The shear deformation of the disk is approximately 4.774605 x 10⁻⁷ meters.
The student is asking about calculating the shear deformation of a disc representing a vertebral disk in the spine. The disc is subjected to a shearing force and has given dimensions and material properties. Using the formula for shear stress and deformation, we calculate shear deformation by dividing the applied force by the product of the shear modulus and the cross-sectional area.

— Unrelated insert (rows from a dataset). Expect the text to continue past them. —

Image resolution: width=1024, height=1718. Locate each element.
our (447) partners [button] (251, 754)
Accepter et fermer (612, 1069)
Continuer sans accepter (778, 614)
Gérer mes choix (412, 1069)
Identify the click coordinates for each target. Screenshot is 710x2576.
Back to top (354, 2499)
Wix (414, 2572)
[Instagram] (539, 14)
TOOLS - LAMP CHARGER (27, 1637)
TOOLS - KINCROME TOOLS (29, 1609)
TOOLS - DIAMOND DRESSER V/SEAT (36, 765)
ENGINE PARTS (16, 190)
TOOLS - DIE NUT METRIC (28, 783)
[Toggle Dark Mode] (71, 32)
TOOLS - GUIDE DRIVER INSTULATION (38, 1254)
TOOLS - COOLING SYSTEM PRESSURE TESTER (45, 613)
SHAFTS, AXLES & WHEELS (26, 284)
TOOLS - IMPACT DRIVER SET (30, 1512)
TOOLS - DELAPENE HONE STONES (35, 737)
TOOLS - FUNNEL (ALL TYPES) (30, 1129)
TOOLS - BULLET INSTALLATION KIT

To find the shear deformation (Δx), we use the shear stress formula:
τ = F/A
And the relationship between shear stress (τ), shear strain b, and shear modulus (S):
γ = τ/S
Here, F = 600 N is the force applied, Lo is the original height of the disk (0.007 m), and A is the cross-sectional area calculated from the given diameter (4.00 cm = 0.04 m) of the disk. The area, A, of a circle is πr², where r is the radius.
We first find the area, A, and then substitute τ = F/A into the second formula to find Δx (shear deformation).
Using these equations:
- R = d/2 = 0.04 m / 2 = 0.02 m
- A = π(0.02 m)² = π(0.0004 m²)
- A ≈ 1.2566 x 10⁻³ m²
- τ = F/A = 600 N / 1.2566 x 10⁻³ m²
- τ ≈ 477460.5 N/m²
- Δx = τ/S = 477460.5 N/m² / 1 x 10⁹ N/m²
- Δx ≈ 4.774605 x 10⁻⁷ m
The shear deformation of the disk is approximately 4.774605 x 10⁻⁷ meters.